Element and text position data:
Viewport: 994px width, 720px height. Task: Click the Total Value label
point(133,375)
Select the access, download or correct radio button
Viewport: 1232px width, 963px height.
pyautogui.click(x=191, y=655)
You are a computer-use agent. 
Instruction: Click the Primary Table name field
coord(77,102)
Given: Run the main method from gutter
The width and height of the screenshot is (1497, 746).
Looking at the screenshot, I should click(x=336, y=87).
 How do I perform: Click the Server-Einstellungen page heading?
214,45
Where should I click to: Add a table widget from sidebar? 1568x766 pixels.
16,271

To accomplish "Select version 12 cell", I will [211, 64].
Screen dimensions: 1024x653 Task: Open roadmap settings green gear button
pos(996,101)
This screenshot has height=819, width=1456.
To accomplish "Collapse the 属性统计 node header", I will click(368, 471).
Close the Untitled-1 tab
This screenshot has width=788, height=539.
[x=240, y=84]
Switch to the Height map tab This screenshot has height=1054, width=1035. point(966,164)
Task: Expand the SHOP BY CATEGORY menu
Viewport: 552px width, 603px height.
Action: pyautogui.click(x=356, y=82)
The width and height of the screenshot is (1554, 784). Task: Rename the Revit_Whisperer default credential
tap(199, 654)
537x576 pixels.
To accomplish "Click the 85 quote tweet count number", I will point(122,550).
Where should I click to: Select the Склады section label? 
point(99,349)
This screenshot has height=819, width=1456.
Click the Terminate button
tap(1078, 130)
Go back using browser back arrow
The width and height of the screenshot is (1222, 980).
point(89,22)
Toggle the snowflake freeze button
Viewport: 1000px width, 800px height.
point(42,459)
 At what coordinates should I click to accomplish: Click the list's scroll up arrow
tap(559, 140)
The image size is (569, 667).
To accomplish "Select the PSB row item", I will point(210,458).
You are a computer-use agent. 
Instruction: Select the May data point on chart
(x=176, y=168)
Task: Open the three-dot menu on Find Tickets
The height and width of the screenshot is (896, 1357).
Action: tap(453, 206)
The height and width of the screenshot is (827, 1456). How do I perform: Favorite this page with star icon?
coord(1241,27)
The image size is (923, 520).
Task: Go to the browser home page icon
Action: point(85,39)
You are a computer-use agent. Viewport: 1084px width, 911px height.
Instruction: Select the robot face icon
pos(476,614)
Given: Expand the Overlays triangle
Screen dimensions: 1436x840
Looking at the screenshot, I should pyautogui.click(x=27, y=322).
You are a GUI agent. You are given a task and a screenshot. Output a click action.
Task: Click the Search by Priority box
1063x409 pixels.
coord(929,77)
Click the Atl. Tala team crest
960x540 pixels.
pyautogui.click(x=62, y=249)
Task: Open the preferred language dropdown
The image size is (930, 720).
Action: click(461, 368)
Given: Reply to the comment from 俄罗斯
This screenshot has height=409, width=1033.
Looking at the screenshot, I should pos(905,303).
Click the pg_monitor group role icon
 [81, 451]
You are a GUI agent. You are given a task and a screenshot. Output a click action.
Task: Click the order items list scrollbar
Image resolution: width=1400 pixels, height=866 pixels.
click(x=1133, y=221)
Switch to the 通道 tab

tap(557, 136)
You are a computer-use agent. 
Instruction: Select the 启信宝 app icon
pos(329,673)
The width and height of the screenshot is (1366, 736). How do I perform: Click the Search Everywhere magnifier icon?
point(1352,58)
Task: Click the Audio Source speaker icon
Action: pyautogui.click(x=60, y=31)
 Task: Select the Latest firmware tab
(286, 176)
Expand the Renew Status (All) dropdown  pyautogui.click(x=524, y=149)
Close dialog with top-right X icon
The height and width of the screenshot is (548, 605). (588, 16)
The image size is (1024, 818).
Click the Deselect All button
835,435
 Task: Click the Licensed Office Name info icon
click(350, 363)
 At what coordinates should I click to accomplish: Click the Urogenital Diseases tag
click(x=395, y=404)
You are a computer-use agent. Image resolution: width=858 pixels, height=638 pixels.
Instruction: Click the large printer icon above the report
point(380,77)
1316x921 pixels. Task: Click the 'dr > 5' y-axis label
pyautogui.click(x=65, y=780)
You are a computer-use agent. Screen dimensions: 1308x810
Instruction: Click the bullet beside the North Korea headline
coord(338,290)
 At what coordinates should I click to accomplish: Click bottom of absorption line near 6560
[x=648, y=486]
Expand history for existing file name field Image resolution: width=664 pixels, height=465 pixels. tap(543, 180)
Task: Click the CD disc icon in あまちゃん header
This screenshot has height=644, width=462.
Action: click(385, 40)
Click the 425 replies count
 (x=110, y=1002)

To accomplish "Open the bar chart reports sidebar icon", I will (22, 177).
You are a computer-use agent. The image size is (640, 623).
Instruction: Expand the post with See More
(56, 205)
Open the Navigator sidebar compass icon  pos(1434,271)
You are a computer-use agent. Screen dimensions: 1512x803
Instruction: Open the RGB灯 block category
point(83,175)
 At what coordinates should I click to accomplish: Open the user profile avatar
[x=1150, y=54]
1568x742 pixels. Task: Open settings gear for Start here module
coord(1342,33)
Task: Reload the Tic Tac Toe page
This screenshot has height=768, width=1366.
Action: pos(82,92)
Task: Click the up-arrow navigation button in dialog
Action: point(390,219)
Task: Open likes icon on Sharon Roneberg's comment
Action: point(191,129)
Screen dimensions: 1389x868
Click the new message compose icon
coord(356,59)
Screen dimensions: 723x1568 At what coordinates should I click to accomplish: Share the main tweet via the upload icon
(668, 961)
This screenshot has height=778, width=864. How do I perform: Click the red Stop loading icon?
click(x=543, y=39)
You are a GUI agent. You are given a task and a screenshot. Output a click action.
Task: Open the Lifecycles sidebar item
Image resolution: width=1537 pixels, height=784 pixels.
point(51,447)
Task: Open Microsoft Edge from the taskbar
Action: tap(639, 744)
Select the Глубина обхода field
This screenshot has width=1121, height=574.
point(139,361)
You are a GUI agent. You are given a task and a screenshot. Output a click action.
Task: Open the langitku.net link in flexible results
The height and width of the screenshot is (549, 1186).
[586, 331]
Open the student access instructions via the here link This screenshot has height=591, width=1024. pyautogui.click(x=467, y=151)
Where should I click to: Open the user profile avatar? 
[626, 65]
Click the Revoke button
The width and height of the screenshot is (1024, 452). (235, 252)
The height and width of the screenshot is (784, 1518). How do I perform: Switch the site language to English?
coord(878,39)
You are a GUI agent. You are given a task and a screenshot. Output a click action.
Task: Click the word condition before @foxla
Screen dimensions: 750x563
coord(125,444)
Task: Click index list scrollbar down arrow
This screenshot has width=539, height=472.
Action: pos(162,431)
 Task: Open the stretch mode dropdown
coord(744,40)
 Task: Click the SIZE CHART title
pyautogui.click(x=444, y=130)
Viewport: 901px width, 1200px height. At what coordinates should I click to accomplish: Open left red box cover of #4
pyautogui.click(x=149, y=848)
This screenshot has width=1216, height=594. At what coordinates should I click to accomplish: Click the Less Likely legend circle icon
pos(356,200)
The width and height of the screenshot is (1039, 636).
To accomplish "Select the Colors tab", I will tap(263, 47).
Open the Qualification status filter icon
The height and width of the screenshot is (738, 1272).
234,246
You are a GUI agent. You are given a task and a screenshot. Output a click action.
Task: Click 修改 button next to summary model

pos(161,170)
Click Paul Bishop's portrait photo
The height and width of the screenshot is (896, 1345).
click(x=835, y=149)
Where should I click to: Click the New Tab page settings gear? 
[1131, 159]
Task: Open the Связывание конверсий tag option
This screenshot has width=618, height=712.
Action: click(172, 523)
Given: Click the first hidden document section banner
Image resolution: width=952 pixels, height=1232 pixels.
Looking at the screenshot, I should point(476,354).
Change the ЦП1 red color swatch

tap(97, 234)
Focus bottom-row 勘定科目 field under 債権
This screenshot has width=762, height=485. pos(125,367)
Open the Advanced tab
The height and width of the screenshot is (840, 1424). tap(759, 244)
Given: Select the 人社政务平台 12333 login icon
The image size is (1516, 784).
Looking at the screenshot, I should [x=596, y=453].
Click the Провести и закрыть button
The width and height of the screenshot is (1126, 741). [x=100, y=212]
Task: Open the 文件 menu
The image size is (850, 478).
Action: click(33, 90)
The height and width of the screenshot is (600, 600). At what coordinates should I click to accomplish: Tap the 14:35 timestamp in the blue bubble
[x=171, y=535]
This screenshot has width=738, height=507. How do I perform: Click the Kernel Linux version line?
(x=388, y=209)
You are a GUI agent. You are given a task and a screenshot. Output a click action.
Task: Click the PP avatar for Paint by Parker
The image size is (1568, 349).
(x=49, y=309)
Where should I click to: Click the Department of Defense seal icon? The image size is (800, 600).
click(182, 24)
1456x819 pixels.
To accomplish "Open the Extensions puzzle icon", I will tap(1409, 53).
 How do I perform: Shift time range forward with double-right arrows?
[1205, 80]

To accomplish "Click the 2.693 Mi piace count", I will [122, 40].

SHORT EXERCISE — Return the records verbatim from their first line through the line containing "I will point(210,458).", including both ends.

FINAL ANSWER —
Viewport: 994px width, 720px height. Task: Click the Total Value label
point(133,375)
Select the access, download or correct radio button
Viewport: 1232px width, 963px height.
pyautogui.click(x=191, y=655)
You are a computer-use agent. 
Instruction: Click the Primary Table name field
coord(77,102)
Given: Run the main method from gutter
The width and height of the screenshot is (1497, 746).
Looking at the screenshot, I should click(x=336, y=87).
 How do I perform: Click the Server-Einstellungen page heading?
214,45
Where should I click to: Add a table widget from sidebar? 1568x766 pixels.
16,271

To accomplish "Select version 12 cell", I will [211, 64].
Screen dimensions: 1024x653 Task: Open roadmap settings green gear button
pos(996,101)
This screenshot has height=819, width=1456.
To accomplish "Collapse the 属性统计 node header", I will click(368, 471).
Close the Untitled-1 tab
This screenshot has width=788, height=539.
[x=240, y=84]
Switch to the Height map tab This screenshot has height=1054, width=1035. point(966,164)
Task: Expand the SHOP BY CATEGORY menu
Viewport: 552px width, 603px height.
Action: pyautogui.click(x=356, y=82)
The width and height of the screenshot is (1554, 784). Task: Rename the Revit_Whisperer default credential
tap(199, 654)
537x576 pixels.
To accomplish "Click the 85 quote tweet count number", I will point(122,550).
Where should I click to: Select the Склады section label? 
point(99,349)
This screenshot has height=819, width=1456.
Click the Terminate button
tap(1078, 130)
Go back using browser back arrow
The width and height of the screenshot is (1222, 980).
point(89,22)
Toggle the snowflake freeze button
Viewport: 1000px width, 800px height.
point(42,459)
 At what coordinates should I click to accomplish: Click the list's scroll up arrow
tap(559, 140)
The image size is (569, 667).
To accomplish "Select the PSB row item", I will point(210,458).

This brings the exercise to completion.